Contrary to what was being emphasised by Tamil Nadu’s Forest Minister Dindigul Srinivasan, Tamil Nadu’s Principal Chief Conservator of Forests has assured the Madras High Court that the Forest Department has no intention to convert Chinnathambi elephant into a kumki.

His assurance came on a Public Interest Litigation (PIL) which was filed by Arun Prasanna, a wildlife activist. The petition was filed after Minister Dindigul Srinivasan recently said that Chinnathambi, the elephant which was released in the Anamalai forest range near Topslip returned to the village, will be captured and tamed into a ‘kumki’ elephant.

Steps must be taken to protect Indian elephants

In his petition, Arun Prasanna had explained in detail the status of elephants as a species in India and also the process of converting a wild elephant into a kumki elephant.

“It is a well-known fact that the male:female ratio amongst wild elephants is about 1:122 as per 1990 data. More recent data indicates that this skewed ratio has taken a turn for the worse, and therefore it has become imperative to protect the males. Elephants are a critically endangered species listed as Scheduled I animal as per Wildlife Protection Act 1972,” read the petition. The petition also accused the Forest Department and the state government of destroying the species.

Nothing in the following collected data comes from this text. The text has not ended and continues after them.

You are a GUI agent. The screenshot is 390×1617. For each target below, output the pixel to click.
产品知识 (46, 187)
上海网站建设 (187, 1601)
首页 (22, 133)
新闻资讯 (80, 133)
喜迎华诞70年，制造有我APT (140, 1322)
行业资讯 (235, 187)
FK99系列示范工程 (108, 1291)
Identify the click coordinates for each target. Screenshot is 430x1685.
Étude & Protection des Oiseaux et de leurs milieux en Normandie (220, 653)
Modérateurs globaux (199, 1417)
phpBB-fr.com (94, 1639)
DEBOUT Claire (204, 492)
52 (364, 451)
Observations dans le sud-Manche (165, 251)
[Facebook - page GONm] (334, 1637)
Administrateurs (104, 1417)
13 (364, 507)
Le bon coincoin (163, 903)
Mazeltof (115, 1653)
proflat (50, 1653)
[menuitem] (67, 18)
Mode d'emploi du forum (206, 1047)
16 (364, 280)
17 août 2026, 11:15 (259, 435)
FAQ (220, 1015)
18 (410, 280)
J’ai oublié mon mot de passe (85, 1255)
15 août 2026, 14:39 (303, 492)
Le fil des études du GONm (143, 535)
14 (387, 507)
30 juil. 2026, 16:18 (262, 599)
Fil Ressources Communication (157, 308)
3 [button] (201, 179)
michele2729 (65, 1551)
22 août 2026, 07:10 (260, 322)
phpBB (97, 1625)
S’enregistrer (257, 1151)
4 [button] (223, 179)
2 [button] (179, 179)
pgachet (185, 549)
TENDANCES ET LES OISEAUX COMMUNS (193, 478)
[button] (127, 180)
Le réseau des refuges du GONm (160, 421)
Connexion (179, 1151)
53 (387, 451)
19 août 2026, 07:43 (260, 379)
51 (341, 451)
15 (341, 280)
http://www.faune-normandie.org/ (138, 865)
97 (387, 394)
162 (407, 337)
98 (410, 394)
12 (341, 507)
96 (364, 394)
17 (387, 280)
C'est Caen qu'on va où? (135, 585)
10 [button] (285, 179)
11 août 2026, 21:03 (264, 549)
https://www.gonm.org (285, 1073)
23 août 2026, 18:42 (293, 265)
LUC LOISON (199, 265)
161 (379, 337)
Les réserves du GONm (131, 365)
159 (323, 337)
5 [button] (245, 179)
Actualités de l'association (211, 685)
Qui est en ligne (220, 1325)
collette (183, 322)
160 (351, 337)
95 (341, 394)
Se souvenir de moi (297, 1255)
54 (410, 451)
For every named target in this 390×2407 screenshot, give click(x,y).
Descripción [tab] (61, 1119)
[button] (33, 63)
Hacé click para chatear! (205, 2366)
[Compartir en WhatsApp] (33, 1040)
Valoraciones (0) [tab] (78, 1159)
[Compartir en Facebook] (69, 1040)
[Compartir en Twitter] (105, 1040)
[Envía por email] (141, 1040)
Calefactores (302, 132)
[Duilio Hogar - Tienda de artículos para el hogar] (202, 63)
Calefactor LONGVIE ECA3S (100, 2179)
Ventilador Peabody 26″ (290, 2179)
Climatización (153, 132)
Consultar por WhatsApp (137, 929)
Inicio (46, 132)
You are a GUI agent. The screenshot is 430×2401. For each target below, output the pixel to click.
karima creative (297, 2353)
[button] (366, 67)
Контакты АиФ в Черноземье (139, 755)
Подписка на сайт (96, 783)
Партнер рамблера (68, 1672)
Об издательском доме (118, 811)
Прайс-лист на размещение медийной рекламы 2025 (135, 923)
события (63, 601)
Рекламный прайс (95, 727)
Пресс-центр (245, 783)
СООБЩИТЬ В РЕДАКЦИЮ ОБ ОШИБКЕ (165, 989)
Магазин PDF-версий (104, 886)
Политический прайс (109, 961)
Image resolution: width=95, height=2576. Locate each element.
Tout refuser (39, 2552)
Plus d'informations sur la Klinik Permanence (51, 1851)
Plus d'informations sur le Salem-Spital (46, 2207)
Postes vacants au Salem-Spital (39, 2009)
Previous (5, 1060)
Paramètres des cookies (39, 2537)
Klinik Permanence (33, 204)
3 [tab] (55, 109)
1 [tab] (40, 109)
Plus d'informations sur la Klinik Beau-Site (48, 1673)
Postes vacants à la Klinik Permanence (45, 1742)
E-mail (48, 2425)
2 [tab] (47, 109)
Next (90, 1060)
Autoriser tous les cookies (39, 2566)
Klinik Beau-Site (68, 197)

Describing the fate met by another wild elephant in the area, Madukkarai Maharaj, which died during the process of taming it into a kumki elephant, the petition stated that the process of taming a wild elephant involves cruel treatment of the animal including confining it inside a wooden box called a ‘kraal’. “After confining the animal into a kraal, the process of 'taming' it begins. The animal is chained, beaten and tortured by numerous people for several months in order to break the wild spirit of the animal and force it to obey orders of human beings,” read the petition.  

Arun Prasanna further sought the court to direct the Forest Department to frame suitable guidelines for elephant translocation and rehabilitation.

This petition was heard by a division bench consisting of justices S Manikumar and Subramonium Prasad on Monday. The counsel who represented the Principal Chief Conservator of Forests submitted in the court that capturing the animal would be a last resort move by the department. Stating that not every elephant can be successfully converted into a kumki, the Forest Department submitted that right now efforts are being taken to protect the people from the elephant. Hence there is no intention as of now to turn Chinnathambi into a kumki, the counsel said.

The judges, after hearing the submissions from both the sides, stated that it is worrying that JCBs are being used to lift the elephants and also mentioned about the injuries suffered by the elephant. Ordering the government of Tamil Nadu to respond, the judges posted the next hearing on the case to February 11.

Background

Chinnathambi, a 25-year-old wild elephant, was captured on January 26 from the Thadagam area in the outskirts of Coimbatore. The animal was captured following frequent complaints from the villagers in that locality saying that the elephant was causing damage to crops. The Forest Department finally had to intervene and capture Chinnathambi. The elephant was then released into the Anamalai forest range near Topslip.

The elephant, however, came back into a village near Pollachi three days back and has been roaming in Tiruppur district. As on Monday, Chinnathambi was stationary inside a sugar mill in Tiruppur and his food and sleep cycles were normal, Tiruppur District Forest Officer told TNM. He had also added that Chinnathambi was not causing any disturbance to the people in the area and had befriended the kumki elephant which was brought, to drive Chinnathambi back into the forest range.